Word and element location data
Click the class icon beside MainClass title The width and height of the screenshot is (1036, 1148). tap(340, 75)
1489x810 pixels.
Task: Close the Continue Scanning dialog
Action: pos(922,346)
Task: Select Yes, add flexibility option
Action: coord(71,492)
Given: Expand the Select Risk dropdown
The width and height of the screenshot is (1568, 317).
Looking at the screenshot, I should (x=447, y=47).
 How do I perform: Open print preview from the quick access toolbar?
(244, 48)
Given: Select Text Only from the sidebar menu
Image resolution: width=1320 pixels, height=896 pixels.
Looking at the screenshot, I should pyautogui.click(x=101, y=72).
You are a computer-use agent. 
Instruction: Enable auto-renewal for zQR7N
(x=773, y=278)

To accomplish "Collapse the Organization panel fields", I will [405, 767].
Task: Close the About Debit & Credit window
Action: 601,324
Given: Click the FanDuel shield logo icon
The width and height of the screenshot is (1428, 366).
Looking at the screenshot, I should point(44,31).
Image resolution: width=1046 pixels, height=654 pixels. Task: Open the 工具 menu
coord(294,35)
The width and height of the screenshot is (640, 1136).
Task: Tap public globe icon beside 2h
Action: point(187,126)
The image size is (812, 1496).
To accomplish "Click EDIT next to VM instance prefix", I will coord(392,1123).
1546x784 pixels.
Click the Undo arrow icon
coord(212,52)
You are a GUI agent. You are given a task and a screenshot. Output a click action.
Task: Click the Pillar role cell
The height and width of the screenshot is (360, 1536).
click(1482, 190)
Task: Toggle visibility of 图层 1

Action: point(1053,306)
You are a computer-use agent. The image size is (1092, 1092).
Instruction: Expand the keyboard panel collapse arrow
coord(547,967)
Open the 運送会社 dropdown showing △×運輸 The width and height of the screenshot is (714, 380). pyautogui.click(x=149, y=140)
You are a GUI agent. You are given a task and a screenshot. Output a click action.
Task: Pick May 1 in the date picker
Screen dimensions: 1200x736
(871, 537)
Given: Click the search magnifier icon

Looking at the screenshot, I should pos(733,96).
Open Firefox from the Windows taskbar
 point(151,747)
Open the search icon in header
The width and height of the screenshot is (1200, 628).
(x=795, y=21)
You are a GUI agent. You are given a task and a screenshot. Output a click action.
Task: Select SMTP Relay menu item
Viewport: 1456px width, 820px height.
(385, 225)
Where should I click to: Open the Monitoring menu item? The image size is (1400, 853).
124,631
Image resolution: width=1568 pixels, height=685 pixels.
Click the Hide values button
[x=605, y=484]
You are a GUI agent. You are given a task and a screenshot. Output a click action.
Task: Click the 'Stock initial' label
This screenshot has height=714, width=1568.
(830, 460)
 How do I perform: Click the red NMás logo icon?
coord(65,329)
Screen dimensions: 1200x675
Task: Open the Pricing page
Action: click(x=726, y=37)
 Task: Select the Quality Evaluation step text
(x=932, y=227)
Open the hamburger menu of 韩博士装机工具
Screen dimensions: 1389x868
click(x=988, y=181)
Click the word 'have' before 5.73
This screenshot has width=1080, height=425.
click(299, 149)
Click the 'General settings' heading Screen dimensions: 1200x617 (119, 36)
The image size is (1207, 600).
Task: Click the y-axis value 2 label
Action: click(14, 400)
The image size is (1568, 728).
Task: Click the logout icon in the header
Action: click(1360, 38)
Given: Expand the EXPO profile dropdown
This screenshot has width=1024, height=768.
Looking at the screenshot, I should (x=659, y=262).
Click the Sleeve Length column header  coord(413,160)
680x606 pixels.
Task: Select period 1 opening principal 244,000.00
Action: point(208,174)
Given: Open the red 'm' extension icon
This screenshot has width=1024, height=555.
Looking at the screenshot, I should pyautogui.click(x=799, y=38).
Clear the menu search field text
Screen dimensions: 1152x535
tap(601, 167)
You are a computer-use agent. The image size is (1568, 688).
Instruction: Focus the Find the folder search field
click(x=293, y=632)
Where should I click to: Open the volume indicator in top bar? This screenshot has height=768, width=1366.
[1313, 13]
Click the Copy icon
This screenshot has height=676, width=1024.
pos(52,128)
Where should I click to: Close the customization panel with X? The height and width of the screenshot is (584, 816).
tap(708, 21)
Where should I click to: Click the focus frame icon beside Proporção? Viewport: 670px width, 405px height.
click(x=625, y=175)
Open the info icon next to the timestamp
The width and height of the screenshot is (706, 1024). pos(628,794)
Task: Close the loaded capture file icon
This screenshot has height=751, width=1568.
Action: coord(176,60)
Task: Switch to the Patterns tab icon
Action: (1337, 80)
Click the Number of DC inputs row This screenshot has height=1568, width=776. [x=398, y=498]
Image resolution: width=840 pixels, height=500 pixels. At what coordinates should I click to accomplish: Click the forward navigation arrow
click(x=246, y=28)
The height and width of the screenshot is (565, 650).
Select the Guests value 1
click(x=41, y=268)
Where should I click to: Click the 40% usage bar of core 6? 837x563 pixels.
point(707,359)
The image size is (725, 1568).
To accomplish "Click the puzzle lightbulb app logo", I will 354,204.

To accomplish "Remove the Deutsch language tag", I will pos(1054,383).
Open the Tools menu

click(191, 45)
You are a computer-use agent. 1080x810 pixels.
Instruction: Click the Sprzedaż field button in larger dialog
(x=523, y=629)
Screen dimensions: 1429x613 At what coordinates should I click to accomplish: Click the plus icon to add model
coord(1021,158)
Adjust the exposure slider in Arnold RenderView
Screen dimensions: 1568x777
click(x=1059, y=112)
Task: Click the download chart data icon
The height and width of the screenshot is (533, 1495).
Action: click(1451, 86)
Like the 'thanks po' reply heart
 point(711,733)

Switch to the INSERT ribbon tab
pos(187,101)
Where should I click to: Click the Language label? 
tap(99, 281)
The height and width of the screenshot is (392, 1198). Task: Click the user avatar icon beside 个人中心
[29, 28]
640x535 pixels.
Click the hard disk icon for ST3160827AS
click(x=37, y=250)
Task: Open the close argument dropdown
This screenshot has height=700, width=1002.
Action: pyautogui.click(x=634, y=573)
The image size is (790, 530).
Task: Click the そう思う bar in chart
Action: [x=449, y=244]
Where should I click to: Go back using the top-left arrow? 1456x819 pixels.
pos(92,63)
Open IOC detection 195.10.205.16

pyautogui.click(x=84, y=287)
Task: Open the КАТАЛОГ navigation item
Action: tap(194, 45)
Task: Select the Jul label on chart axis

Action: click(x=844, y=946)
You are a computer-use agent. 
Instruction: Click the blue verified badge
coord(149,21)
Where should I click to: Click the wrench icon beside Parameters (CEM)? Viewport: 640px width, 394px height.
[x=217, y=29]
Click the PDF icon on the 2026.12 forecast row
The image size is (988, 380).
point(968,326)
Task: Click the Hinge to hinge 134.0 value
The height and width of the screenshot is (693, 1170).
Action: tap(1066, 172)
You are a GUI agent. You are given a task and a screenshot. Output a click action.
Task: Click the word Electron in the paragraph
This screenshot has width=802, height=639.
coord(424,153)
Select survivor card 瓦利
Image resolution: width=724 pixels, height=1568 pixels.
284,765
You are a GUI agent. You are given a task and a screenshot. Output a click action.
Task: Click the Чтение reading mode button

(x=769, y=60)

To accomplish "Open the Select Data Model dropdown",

WORK TO DO
Arrange the entry lines between the line holding "Given: Select Text Only from the sidebar menu" and the line holding "Open the 運送会社", inclusive, as a JSON list of strings with one string per line. Leave out blank lines.

WRITTEN SOLUTION
[
  "Given: Select Text Only from the sidebar menu",
  "Image resolution: width=1320 pixels, height=896 pixels.",
  "Looking at the screenshot, I should pyautogui.click(x=101, y=72).",
  "You are a computer-use agent. ",
  "Instruction: Enable auto-renewal for zQR7N",
  "(x=773, y=278)",
  "To accomplish \"Collapse the Organization panel fields\", I will [405, 767].",
  "Task: Close the About Debit & Credit window",
  "Action: 601,324",
  "Given: Click the FanDuel shield logo icon",
  "The width and height of the screenshot is (1428, 366).",
  "Looking at the screenshot, I should point(44,31).",
  "Image resolution: width=1046 pixels, height=654 pixels. Task: Open the 工具 menu",
  "coord(294,35)",
  "The width and height of the screenshot is (640, 1136).",
  "Task: Tap public globe icon beside 2h",
  "Action: point(187,126)",
  "The image size is (812, 1496).",
  "To accomplish \"Click EDIT next to VM instance prefix\", I will coord(392,1123).",
  "1546x784 pixels.",
  "Click the Undo arrow icon",
  "coord(212,52)",
  "You are a GUI agent. You are given a task and a screenshot. Output a click action.",
  "Task: Click the Pillar role cell",
  "The height and width of the screenshot is (360, 1536).",
  "click(1482, 190)",
  "Task: Toggle visibility of 图层 1",
  "Action: point(1053,306)",
  "You are a computer-use agent. The image size is (1092, 1092).",
  "Instruction: Expand the keyboard panel collapse arrow",
  "coord(547,967)",
  "Open the 運送会社 dropdown showing △×運輸 The width and height of the screenshot is (714, 380). pyautogui.click(x=149, y=140)"
]